The ship descended to its watery grave within 20 minutes of being hit, and has rested three miles beneath the surface in the North Atlantic Ocean ever since. Recent technological breakthroughs in deep-water salvage had made the recovery project viable.
“Our capacity to conduct precision cuts and successfully complete the surgical removal of bullion from secure areas on the ship demonstrates our capabilities to undertake complicated tasks in the very deep ocean," stated Greg Stemm, Odyssey chief executive officer.
The vessel's silver is the heaviest and deepest precious-metal cargo ever retrieved from a shipwreck, according to Odyssey.

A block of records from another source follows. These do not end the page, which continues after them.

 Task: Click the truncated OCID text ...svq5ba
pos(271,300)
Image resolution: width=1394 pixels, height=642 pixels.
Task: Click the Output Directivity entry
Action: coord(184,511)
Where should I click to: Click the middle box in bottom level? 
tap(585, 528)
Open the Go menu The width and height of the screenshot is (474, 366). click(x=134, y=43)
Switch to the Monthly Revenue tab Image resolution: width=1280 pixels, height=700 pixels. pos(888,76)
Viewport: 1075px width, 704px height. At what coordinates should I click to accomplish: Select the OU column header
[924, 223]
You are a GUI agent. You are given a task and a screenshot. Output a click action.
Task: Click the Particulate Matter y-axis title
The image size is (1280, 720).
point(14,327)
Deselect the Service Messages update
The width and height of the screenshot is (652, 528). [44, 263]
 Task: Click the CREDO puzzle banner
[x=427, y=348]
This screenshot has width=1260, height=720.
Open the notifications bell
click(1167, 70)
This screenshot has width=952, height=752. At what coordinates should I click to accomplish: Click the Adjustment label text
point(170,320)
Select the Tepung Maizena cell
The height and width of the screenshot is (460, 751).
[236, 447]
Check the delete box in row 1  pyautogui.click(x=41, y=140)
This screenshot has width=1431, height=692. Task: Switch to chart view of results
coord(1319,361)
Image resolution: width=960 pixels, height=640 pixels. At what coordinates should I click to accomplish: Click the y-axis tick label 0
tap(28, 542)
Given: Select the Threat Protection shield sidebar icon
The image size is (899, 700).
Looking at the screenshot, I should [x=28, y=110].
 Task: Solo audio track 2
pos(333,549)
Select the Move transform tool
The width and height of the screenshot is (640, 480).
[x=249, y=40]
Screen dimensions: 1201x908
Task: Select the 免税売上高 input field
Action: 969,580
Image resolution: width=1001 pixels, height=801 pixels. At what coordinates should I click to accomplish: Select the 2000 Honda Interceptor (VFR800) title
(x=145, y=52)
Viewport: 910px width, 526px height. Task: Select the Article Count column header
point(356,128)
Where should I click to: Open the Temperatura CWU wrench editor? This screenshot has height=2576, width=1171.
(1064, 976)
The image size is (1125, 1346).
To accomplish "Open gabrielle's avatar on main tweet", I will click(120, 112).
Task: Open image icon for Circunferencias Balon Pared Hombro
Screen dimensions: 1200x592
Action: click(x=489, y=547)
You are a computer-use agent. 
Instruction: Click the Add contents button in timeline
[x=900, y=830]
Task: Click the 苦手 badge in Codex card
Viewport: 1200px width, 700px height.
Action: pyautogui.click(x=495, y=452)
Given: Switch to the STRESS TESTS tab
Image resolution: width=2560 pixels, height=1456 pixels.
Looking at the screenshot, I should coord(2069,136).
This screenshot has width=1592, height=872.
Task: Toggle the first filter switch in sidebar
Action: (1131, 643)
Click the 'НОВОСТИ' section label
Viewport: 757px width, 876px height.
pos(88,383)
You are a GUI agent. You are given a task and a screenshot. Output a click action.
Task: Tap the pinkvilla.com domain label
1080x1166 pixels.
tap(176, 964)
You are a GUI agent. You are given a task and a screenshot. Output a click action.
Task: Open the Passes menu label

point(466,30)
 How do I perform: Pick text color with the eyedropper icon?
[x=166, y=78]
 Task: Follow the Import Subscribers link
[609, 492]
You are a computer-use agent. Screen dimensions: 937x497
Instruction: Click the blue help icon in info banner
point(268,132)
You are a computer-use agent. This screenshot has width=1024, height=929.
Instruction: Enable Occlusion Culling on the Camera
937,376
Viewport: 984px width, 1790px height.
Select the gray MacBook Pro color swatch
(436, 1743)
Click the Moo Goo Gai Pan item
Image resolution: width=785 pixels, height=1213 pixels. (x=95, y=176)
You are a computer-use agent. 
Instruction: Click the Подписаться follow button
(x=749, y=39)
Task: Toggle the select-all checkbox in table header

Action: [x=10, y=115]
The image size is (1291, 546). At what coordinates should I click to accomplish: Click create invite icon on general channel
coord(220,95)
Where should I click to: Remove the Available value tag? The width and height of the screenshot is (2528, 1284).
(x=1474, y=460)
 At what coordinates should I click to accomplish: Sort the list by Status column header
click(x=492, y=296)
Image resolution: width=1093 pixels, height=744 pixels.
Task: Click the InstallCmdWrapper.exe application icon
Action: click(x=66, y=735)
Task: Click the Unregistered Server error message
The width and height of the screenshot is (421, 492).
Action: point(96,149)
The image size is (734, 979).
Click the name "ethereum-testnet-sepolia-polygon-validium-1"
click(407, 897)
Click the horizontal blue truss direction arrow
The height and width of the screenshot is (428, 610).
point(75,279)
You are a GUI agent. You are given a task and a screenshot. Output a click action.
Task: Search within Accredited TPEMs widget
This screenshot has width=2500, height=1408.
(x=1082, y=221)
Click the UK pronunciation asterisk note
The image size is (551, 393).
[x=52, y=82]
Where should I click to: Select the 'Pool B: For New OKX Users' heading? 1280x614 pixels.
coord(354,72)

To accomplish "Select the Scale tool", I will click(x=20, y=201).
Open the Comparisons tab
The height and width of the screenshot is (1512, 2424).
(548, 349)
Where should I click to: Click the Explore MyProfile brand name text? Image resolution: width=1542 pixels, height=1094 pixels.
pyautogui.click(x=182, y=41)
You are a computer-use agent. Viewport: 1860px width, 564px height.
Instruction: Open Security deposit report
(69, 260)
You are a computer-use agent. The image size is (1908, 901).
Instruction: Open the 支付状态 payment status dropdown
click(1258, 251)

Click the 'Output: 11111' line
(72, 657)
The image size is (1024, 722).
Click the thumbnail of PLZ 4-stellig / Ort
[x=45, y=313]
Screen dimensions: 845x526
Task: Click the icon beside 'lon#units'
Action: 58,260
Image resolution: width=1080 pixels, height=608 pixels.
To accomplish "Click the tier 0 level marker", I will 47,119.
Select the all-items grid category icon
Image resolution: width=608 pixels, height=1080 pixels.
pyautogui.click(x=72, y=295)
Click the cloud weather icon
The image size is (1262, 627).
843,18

Startling images from the early retrieval efforts, which started in May 2012 and will continue through October, revealed row after row of immaculate silver bricks stacked neatly as if time had stood still for 71 years. In July, Odyssey had announced that 48 tons of silver (1,203 silver bars) had been pulled from the ship using sophisticated robotics.
Because the Gairsoppa was a British merchant ship, the recovery project is being conducted under contract with the United Kingdom Department for Transport. Odyssey will retain 80% of the value of the Gairsoppa silver cargo after recovering its expenses.
According to Odyssey, during the WWII, the U.K. government insured privately owned cargo under its War Risk Insurance program. After making an insurance payment of approximately £325,000 (1941 value) to the owners of the silver cargo lost aboard the Gairsoppa, the U.K. government became the owners of the insured cargo. There may have been additional government-owned silver cargo aboard that would have been self-insured.